# Listed records
:::::

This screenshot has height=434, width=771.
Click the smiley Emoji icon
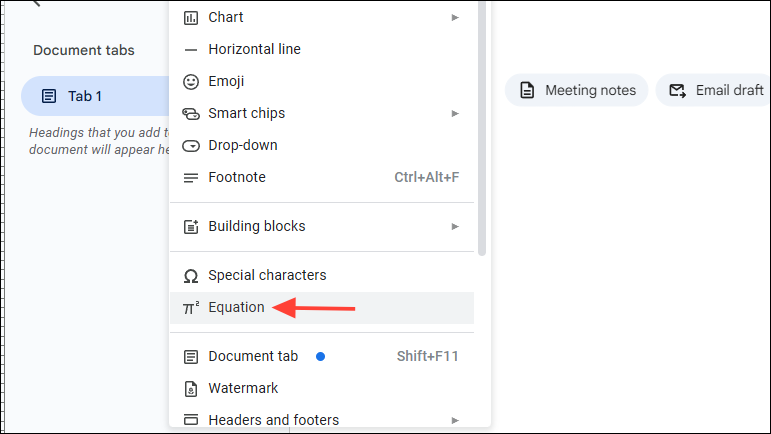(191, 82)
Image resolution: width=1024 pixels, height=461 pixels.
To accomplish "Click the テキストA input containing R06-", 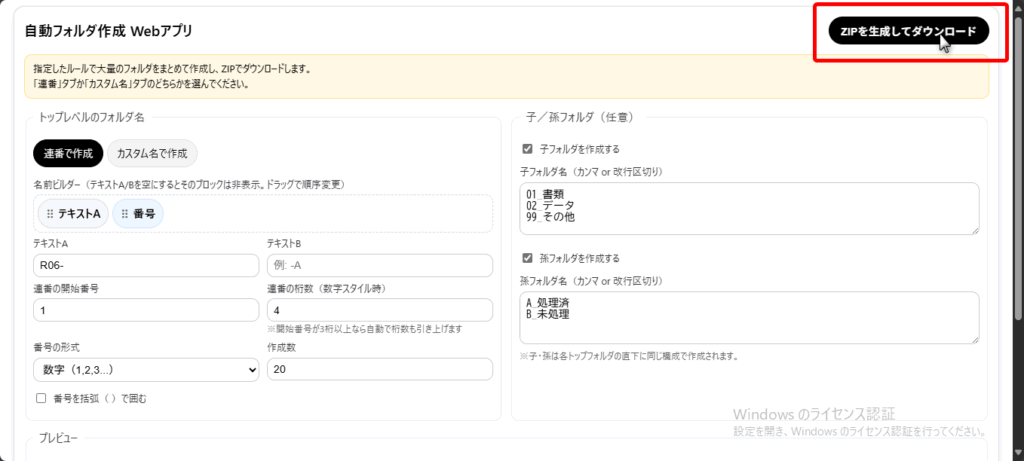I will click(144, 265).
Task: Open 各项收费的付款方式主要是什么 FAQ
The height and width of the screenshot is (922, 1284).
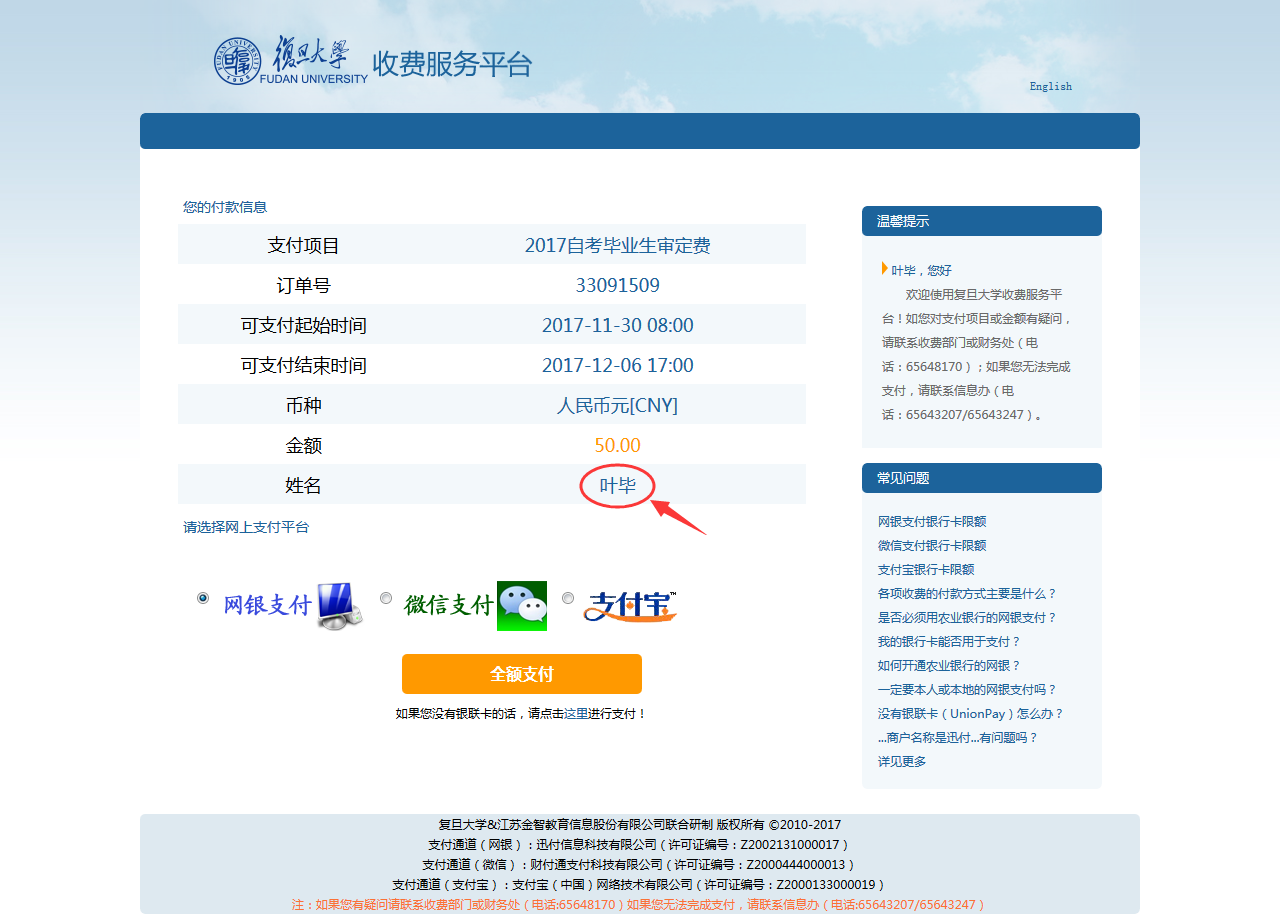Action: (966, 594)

:::::

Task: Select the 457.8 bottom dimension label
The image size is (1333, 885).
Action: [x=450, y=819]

:::::

# Work required
Which of the lines above hold the word "Task"? Copy each one.

# Answer box
Task: Open 各项收费的付款方式主要是什么 FAQ
Task: Select the 457.8 bottom dimension label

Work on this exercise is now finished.